This job search is not looking good. Three interviews and two phone calls later, I haven’t come any closer to obtaining a source of income that’ll prevent me from going broke sometime next April.
The most recent of these episodes happened just now, two hours after finding out that my latest interview–for an English teaching position at an electronics factory–amounted to nothing. (At least I got a free cafeteria lunch out of that ordeal.)
The phone conversation went something like this:
“Hi this is Johnny, we received your application for the English teaching position at a kindergarten in Shanghai. I see you didn’t send us a photo with your application.”
“Oh…” [Struggling to remember which of my recent job applications this was; I thought I’d tried to avoid any that asked for a photo]
“So you’re from the United States?”
“Yes, I went to university there and lived there for five years.” [Oh, how I know where you’re going with this, but I’ll dance around as long as you’re dancing around.]
“But it says you were born in Hong Kong…”
“Yes, I was born in Hong Kong but I grew up in Canada.”
“So, uh…do you have a foreigner face, or…”
“No, I don’t, I’m Chinese–”
“Oh, you are Hong Kong person.”
“Yes. Is that a problem?”
“Uhh, well, the kindergarten would like to see a photo of the job candidate…”

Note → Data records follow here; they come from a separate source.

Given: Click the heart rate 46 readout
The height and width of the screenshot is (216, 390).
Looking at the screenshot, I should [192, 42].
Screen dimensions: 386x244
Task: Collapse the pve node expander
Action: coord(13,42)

And so forth. But you get the point.
I don’t want to sound emo, but this (i.e. coming to China) is the first time I’ve felt inadequate in my own skin since ninth grade when I’d wished I were white, because the white girls seemed to have everything a fourteen-year-old would want. I’m twenty-four now and have no desire to be white; I’m over that. I just want to be wanted for what I am, and what I am is Chinese, dammit.